## Aim
Print every line of the material below exactly as it appears, from start to finish.

[Records for locating the described items]
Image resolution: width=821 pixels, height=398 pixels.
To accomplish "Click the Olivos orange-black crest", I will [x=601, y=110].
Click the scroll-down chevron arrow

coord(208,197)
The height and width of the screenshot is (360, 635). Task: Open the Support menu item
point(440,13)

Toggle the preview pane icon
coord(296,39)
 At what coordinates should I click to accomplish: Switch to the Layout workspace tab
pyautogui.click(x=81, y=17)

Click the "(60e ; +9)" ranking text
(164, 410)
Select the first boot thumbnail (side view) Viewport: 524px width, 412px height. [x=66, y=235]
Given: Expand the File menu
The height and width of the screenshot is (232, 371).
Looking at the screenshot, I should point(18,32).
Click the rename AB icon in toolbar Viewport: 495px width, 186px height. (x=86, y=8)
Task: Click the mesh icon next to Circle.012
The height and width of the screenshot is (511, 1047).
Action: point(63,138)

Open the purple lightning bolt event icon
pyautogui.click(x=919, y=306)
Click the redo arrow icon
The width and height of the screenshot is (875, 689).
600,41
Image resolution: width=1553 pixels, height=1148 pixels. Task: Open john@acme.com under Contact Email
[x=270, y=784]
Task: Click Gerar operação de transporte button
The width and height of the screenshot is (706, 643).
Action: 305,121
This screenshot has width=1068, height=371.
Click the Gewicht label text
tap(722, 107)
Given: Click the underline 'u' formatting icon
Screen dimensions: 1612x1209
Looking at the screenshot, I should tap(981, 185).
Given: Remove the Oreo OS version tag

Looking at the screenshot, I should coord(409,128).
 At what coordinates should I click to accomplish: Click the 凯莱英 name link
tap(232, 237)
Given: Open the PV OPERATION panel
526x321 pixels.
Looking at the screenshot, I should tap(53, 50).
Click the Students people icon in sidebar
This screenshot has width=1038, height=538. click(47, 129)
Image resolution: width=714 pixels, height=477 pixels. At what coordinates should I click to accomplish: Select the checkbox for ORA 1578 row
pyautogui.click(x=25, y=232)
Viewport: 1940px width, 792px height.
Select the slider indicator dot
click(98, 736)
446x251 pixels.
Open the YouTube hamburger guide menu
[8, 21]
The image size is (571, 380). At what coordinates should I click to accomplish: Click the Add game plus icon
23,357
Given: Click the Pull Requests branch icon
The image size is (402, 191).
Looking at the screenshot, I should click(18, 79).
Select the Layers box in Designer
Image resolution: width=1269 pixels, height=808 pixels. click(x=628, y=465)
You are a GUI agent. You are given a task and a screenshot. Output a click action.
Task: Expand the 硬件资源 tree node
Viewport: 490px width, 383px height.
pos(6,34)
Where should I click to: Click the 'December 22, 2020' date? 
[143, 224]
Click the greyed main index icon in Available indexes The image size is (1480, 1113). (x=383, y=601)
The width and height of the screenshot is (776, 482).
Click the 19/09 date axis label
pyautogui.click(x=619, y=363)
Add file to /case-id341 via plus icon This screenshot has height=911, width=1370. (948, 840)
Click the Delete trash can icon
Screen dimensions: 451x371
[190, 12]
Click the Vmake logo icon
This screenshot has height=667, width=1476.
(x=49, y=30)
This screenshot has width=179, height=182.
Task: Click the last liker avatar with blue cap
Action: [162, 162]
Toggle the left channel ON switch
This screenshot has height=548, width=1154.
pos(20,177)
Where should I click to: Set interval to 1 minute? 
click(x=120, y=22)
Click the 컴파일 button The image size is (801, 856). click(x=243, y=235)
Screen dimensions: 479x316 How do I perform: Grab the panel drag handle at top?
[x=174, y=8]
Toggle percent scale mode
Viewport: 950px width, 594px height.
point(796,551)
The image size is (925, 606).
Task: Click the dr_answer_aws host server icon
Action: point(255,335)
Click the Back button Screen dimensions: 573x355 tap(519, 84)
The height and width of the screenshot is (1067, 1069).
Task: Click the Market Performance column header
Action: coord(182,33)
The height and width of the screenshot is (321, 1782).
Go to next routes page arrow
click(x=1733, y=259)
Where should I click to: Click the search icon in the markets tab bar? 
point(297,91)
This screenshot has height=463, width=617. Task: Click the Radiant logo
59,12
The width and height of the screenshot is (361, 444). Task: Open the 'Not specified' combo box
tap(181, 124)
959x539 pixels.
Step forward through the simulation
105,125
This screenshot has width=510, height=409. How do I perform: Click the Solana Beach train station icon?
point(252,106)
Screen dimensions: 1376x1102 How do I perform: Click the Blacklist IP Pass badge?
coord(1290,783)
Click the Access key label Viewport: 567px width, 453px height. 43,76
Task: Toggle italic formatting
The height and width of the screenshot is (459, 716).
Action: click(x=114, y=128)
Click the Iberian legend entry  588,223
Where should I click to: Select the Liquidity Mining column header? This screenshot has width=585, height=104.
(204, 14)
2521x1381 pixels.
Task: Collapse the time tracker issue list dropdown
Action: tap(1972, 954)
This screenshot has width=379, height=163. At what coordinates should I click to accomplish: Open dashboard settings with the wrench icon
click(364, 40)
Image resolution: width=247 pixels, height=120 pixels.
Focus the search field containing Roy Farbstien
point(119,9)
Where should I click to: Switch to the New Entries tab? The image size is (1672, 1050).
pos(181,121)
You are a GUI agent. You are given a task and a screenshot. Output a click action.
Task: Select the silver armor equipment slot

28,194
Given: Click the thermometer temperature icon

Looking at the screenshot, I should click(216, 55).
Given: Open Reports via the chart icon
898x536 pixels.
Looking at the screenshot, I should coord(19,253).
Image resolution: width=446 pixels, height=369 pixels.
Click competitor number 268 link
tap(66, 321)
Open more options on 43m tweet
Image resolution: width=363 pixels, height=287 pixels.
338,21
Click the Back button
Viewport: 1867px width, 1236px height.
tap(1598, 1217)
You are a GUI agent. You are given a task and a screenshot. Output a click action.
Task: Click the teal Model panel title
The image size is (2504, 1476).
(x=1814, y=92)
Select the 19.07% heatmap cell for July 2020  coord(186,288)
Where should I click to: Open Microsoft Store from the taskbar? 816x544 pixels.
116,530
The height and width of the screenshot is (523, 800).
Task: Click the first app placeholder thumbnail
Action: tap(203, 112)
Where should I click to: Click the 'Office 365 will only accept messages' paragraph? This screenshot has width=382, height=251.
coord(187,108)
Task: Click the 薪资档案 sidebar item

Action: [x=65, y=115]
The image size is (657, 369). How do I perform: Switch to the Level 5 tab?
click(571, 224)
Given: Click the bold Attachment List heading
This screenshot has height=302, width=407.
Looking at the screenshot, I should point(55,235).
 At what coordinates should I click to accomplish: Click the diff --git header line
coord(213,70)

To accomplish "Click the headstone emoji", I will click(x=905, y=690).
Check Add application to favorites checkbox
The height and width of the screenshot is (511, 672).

## Full response
Image resolution: width=821 pixels, height=398 pixels.
To accomplish "Click the Olivos orange-black crest", I will [x=601, y=110].
Click the scroll-down chevron arrow

coord(208,197)
The height and width of the screenshot is (360, 635). Task: Open the Support menu item
point(440,13)

Toggle the preview pane icon
coord(296,39)
 At what coordinates should I click to accomplish: Switch to the Layout workspace tab
pyautogui.click(x=81, y=17)

Click the "(60e ; +9)" ranking text
(164, 410)
Select the first boot thumbnail (side view) Viewport: 524px width, 412px height. [x=66, y=235]
Given: Expand the File menu
The height and width of the screenshot is (232, 371).
Looking at the screenshot, I should point(18,32).
Click the rename AB icon in toolbar Viewport: 495px width, 186px height. (x=86, y=8)
Task: Click the mesh icon next to Circle.012
The height and width of the screenshot is (511, 1047).
Action: point(63,138)

Open the purple lightning bolt event icon
pyautogui.click(x=919, y=306)
Click the redo arrow icon
The width and height of the screenshot is (875, 689).
600,41
Image resolution: width=1553 pixels, height=1148 pixels. Task: Open john@acme.com under Contact Email
[x=270, y=784]
Task: Click Gerar operação de transporte button
The width and height of the screenshot is (706, 643).
Action: 305,121
This screenshot has width=1068, height=371.
Click the Gewicht label text
tap(722, 107)
Given: Click the underline 'u' formatting icon
Screen dimensions: 1612x1209
Looking at the screenshot, I should tap(981, 185).
Given: Remove the Oreo OS version tag

Looking at the screenshot, I should coord(409,128).
 At what coordinates should I click to accomplish: Click the 凯莱英 name link
tap(232, 237)
Given: Open the PV OPERATION panel
526x321 pixels.
Looking at the screenshot, I should tap(53, 50).
Click the Students people icon in sidebar
This screenshot has width=1038, height=538. click(47, 129)
Image resolution: width=714 pixels, height=477 pixels. At what coordinates should I click to accomplish: Select the checkbox for ORA 1578 row
pyautogui.click(x=25, y=232)
Viewport: 1940px width, 792px height.
Select the slider indicator dot
click(98, 736)
446x251 pixels.
Open the YouTube hamburger guide menu
[8, 21]
The image size is (571, 380). At what coordinates should I click to accomplish: Click the Add game plus icon
23,357
Given: Click the Pull Requests branch icon
The image size is (402, 191).
Looking at the screenshot, I should click(18, 79).
Select the Layers box in Designer
Image resolution: width=1269 pixels, height=808 pixels. click(x=628, y=465)
You are a GUI agent. You are given a task and a screenshot. Output a click action.
Task: Expand the 硬件资源 tree node
Viewport: 490px width, 383px height.
pos(6,34)
Where should I click to: Click the 'December 22, 2020' date? 
[143, 224]
Click the greyed main index icon in Available indexes The image size is (1480, 1113). (x=383, y=601)
The width and height of the screenshot is (776, 482).
Click the 19/09 date axis label
pyautogui.click(x=619, y=363)
Add file to /case-id341 via plus icon This screenshot has height=911, width=1370. (948, 840)
Click the Delete trash can icon
Screen dimensions: 451x371
[190, 12]
Click the Vmake logo icon
This screenshot has height=667, width=1476.
(x=49, y=30)
This screenshot has width=179, height=182.
Task: Click the last liker avatar with blue cap
Action: [162, 162]
Toggle the left channel ON switch
This screenshot has height=548, width=1154.
pos(20,177)
Where should I click to: Set interval to 1 minute? 
click(x=120, y=22)
Click the 컴파일 button The image size is (801, 856). click(x=243, y=235)
Screen dimensions: 479x316 How do I perform: Grab the panel drag handle at top?
[x=174, y=8]
Toggle percent scale mode
Viewport: 950px width, 594px height.
point(796,551)
The image size is (925, 606).
Task: Click the dr_answer_aws host server icon
Action: point(255,335)
Click the Back button Screen dimensions: 573x355 tap(519, 84)
The height and width of the screenshot is (1067, 1069).
Task: Click the Market Performance column header
Action: coord(182,33)
The height and width of the screenshot is (321, 1782).
Go to next routes page arrow
click(x=1733, y=259)
Where should I click to: Click the search icon in the markets tab bar? 
point(297,91)
This screenshot has height=463, width=617. Task: Click the Radiant logo
59,12
The width and height of the screenshot is (361, 444). Task: Open the 'Not specified' combo box
tap(181, 124)
959x539 pixels.
Step forward through the simulation
105,125
This screenshot has width=510, height=409. How do I perform: Click the Solana Beach train station icon?
point(252,106)
Screen dimensions: 1376x1102 How do I perform: Click the Blacklist IP Pass badge?
coord(1290,783)
Click the Access key label Viewport: 567px width, 453px height. 43,76
Task: Toggle italic formatting
The height and width of the screenshot is (459, 716).
Action: click(x=114, y=128)
Click the Iberian legend entry  588,223
Where should I click to: Select the Liquidity Mining column header? This screenshot has width=585, height=104.
(204, 14)
2521x1381 pixels.
Task: Collapse the time tracker issue list dropdown
Action: tap(1972, 954)
This screenshot has width=379, height=163. At what coordinates should I click to accomplish: Open dashboard settings with the wrench icon
click(364, 40)
Image resolution: width=247 pixels, height=120 pixels.
Focus the search field containing Roy Farbstien
point(119,9)
Where should I click to: Switch to the New Entries tab? The image size is (1672, 1050).
pos(181,121)
You are a GUI agent. You are given a task and a screenshot. Output a click action.
Task: Select the silver armor equipment slot

28,194
Given: Click the thermometer temperature icon

Looking at the screenshot, I should click(216, 55).
Given: Open Reports via the chart icon
898x536 pixels.
Looking at the screenshot, I should coord(19,253).
Image resolution: width=446 pixels, height=369 pixels.
Click competitor number 268 link
tap(66, 321)
Open more options on 43m tweet
Image resolution: width=363 pixels, height=287 pixels.
338,21
Click the Back button
Viewport: 1867px width, 1236px height.
tap(1598, 1217)
You are a GUI agent. You are given a task and a screenshot. Output a click action.
Task: Click the teal Model panel title
The image size is (2504, 1476).
(x=1814, y=92)
Select the 19.07% heatmap cell for July 2020  coord(186,288)
Where should I click to: Open Microsoft Store from the taskbar? 816x544 pixels.
116,530
The height and width of the screenshot is (523, 800).
Task: Click the first app placeholder thumbnail
Action: tap(203, 112)
Where should I click to: Click the 'Office 365 will only accept messages' paragraph? This screenshot has width=382, height=251.
coord(187,108)
Task: Click the 薪资档案 sidebar item

Action: [x=65, y=115]
The image size is (657, 369). How do I perform: Switch to the Level 5 tab?
click(571, 224)
Given: Click the bold Attachment List heading
This screenshot has height=302, width=407.
Looking at the screenshot, I should point(55,235).
 At what coordinates should I click to accomplish: Click the diff --git header line
coord(213,70)

To accomplish "Click the headstone emoji", I will click(x=905, y=690).
Check Add application to favorites checkbox
The height and width of the screenshot is (511, 672).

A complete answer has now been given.